Animal Kingdom

Going into watching Animal Kingdom, I knew there would be some similarities between it and The Town. I saw The Town, written and directed by Ben Affleck, with my sister Carla and brother-in-law Jack and they saw Animal Kingdom when it came out on DVD. Carla compared the Australian drama to Affleck’s American bank-robber tale so I was interested to see how so when I watched Animal Kingdom this weekend. Although it had been some time since I had seen The Town, I did notice a tie between the family dynamic in each of the two pictures.

In The Town, the “family” isn’t all related by blood, but the relationship is similar to a brotherhood and that of the characters in Animal Kingdom.
Both “families” have a tie to crime they can’t escape, even if they want to, and there is a leader everyone tends to be a bit scared of.
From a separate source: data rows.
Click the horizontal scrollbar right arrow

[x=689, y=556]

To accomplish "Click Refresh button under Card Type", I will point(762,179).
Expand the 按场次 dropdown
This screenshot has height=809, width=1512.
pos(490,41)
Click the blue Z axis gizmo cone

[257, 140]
The title of Animal Kingdom is synonymous with the relationship between the members of the Cody family in the sense that they need to survive on their own as much as they need to survive together.
What I can say about the plot, without spoiling the movie, is J’s mom dies and at age 17 he is forced into the care of his grandma, Janine “Smurf” Cody.
She has three sons, Darren, Craig and Andrew, nicknamed “Pope.” J’s mom shielded him from this side of their family, but when she died they took him into their home and the criminal lifestyle they see as normal.
In Animal Kingdom the life of crime is balanced on screen with the emotion and aftermath of the Cody’s actions. There is just enough of how they orchestrate their crimes to get a taste of who is bad and who appears willing to do anything to remain loyal to their family, even if they know it’s not right.
“Smurf” Cody is seen as the matriarch, but as the family starts to unravel she doesn’t always know what to do or, as she says, how to find a bright side to their problems.
As J begins to understand the family dynamic he’s been sheltered from and police become increasingly involved, he needs to decide whether he needs to be protected from his own family or if he can overcome their control, primarily Uncle Pope.
There, J is similar to Ben Affleck’s character, Doug MacRay, in The Town. They are faced with survival or family loyalty and in the end both films center on the weight of those decisions.
I wouldn’t say you’d appreciate Animal Kingdom or The Town more if you see them both and see The Town first like I did, but having that comparison did help me understand the purpose of the stories: Survival of the fittest.